A arte, ao longo da trajetória humana, surge como um refúgio necessário em meio ao caos e à brutalidade. Mesmo quando a civilização é envolta em sombras, o ato de criar traz luz e oferece um alívio essencial para a alma. Roger Scruton, filósofo britânico nascido em 1944, sabia bem dessa dualidade. Reconhecia, sem hesitar, a relevância do progresso industrial para superar dificuldades como a fome e a miséria, sobretudo após a Segunda Guerra Mundial, que deixou cicatrizes profundas. Contudo, ao observar o avanço técnico e a rapidez com que o mundo se tornava mais mecanizado, Scruton lamentava a perda de uma beleza intrínseca, um sentimento que, uma vez dissipado, parecia não ter retorno. Essa percepção de que a modernidade sacrificava a simplicidade e o encantamento da existência humana se tornou uma constante em sua obra.
Scruton dedicou sua carreira a desvendar a verdadeira essência da arte e sua importância para a humanidade. Em um mundo historicamente pautado por conflitos, destruição e domínio de povos mais fortes sobre os mais fracos, encontrar e preservar a arte se revela mais do que um ato de apreciação, mas uma necessidade vital. A arte, em todas as suas manifestações, tem a capacidade única de captar tanto a beleza quanto a desolação, de transformar o que é sombrio em algo que ecoa no espírito humano.
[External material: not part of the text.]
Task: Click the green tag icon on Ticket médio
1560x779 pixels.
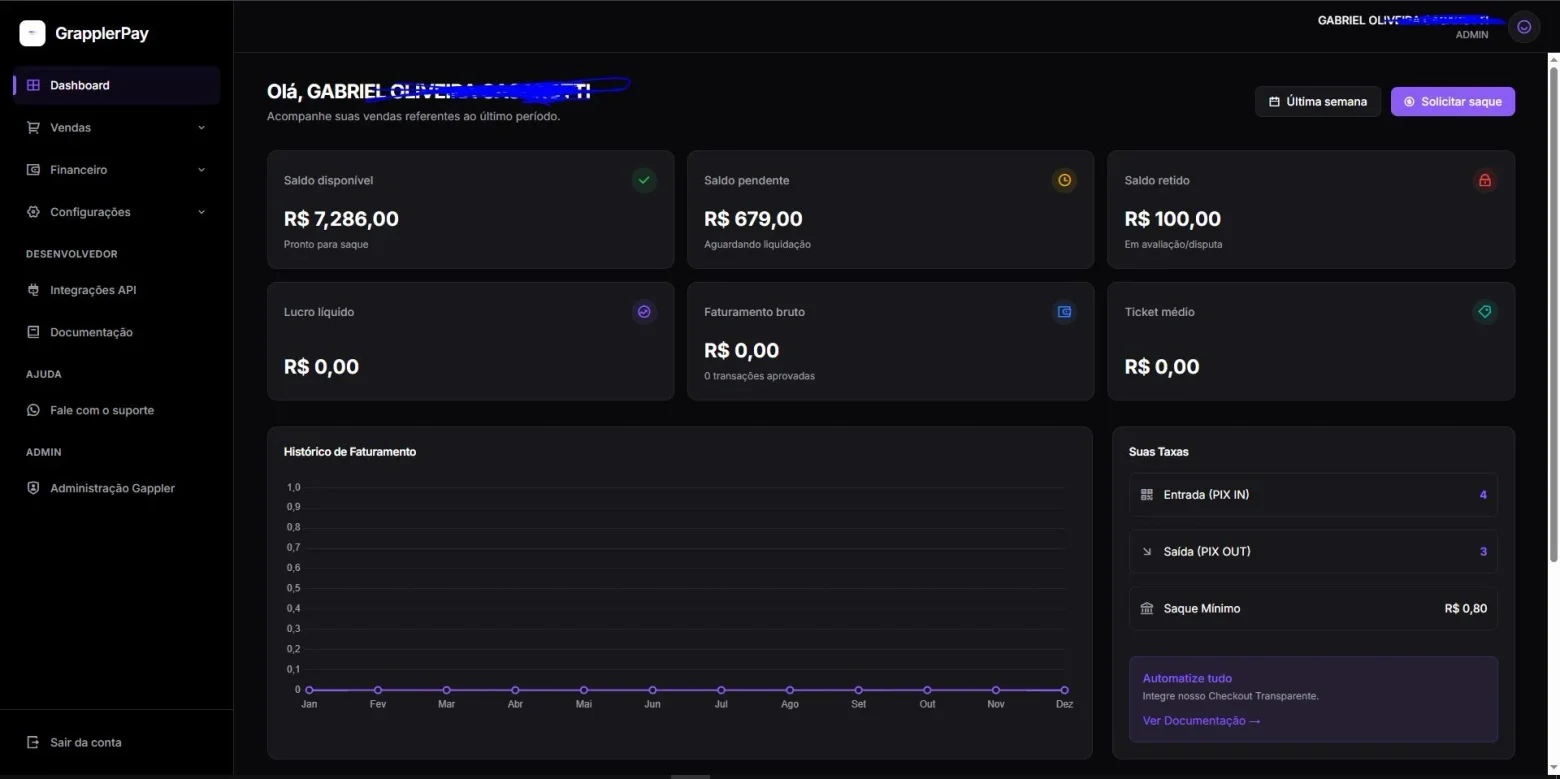Action: tap(1485, 312)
Marcel Marceau, um mestre da mímica nascido em 1923, deixou um legado que transcendeu sua época. Em uma França que se preparava para resistir à escalada nazista, Marceau, ainda adolescente, encenava suas primeiras performances em pequenos teatros e cabarés. O cenário era sombrio: em 1938, enquanto Picasso imortalizava a tragédia de Guernica, Adolf Hitler fortalecia seu domínio sobre a Europa, projetando um futuro de violência e opressão. Com habilidade manipuladora, Hitler explorava a insatisfação alemã e se apresentava como um salvador austero, apoiado pelo talento de oradores como Joseph Goebbels, mestre em propaganda e manipulação. Foi nesse contexto de crescente medo e incerteza que Marceau começou sua jornada artística e, simultaneamente, de resistência.
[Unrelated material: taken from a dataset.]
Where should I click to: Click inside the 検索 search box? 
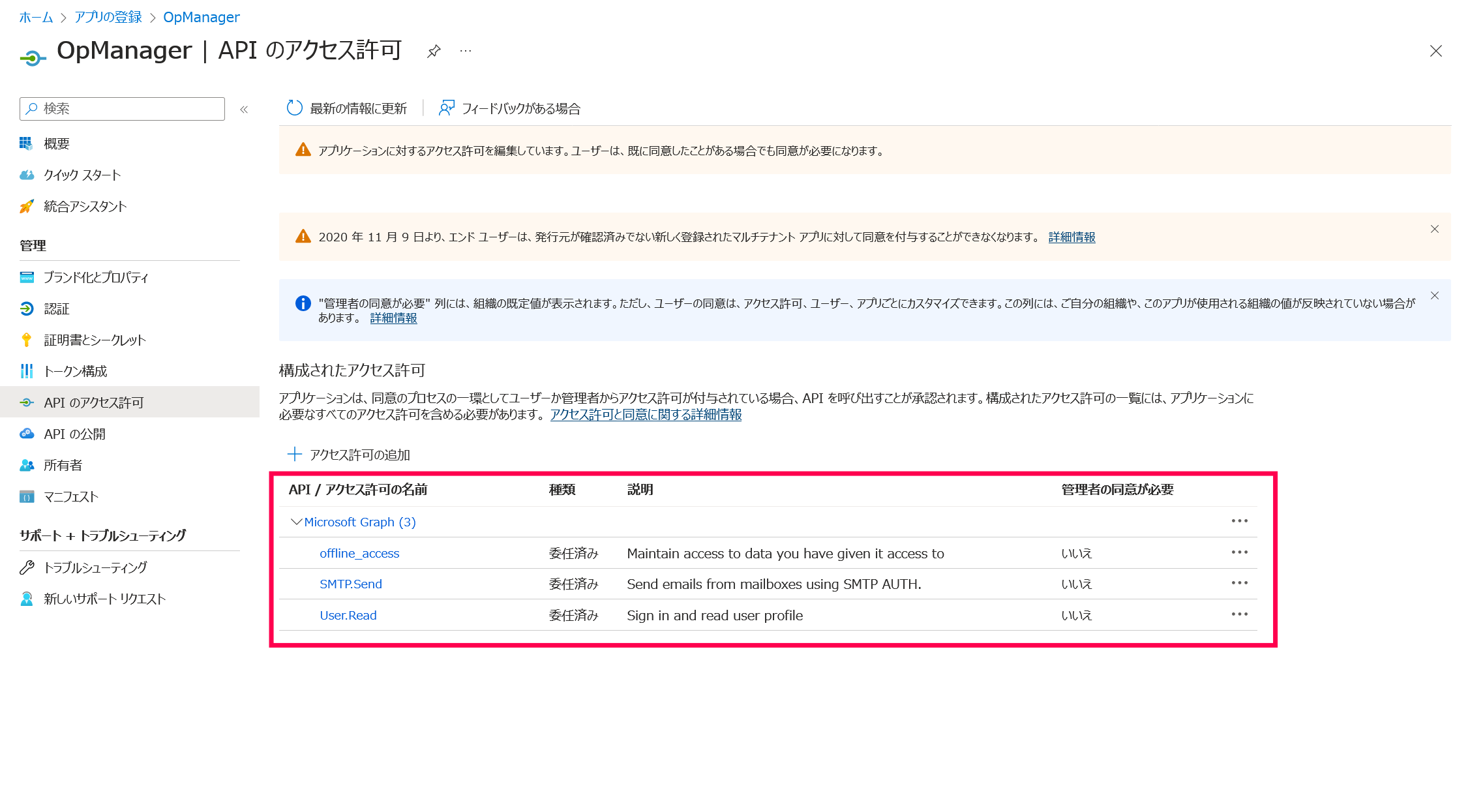(x=121, y=108)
Nascido Marcel Mangel e vindo de uma família judaica, Marceau nunca hesitou em usar seu talento para desafiar a opressão. Jonathan Jakubowicz, diretor de “Resistência”, buscou capturar essa faceta heroica do artista em seu filme, que se desenrola como um tributo às vidas salvas por Marceau e aos riscos que ele correu sem jamais portar uma arma. O trabalho de Jakubowicz reflete a importância de resistir a ideologias autoritárias, uma batalha contínua em um mundo que ainda enfrenta resquícios de tiranias disfarçadas.
Jesse Eisenberg, ao interpretar Marceau, não se limita a um retrato superficial. Ele entrega uma performance que vai além da encenação, mergulhando na complexidade do jovem artista que, com apenas 15 anos, já entendia o peso de viver sob ameaça constante. A narrativa de Jakubowicz é hábil em explorar as relações familiares de Marceau, com Karl Markovics dando vida a Charles, um pai cético e de temperamento duro, que representa a dicotomia entre pragmatismo e sonhos artísticos. A interação entre Eisenberg e Markovics oferece momentos que equilibram humor e tensão, ressaltando o desafio de persistir em meio à incredulidade e à adversidade.
A sombra da guerra perpassa a obra como um elemento sempre presente, mas raramente central, destacada em interações como a que ocorre entre Marceau e Klaus Barbie, interpretado com uma frieza calculada por Matthias Schweighöfer. Esse equilíbrio de personagens e cenários dá forma a uma história esquecida, de um homem que não apenas sobreviveu ao horror, mas o enfrentou com graça e engenhosidade.
A arte, como Marceau provou, tem o poder de inspirar e desafiar. Ela pode nascer nos tempos mais difíceis, resistir aos ventos da história e lembrar ao mundo que mesmo quando a brutalidade parece ter vencido, a criação humana persiste como um ato de resistência e redenção.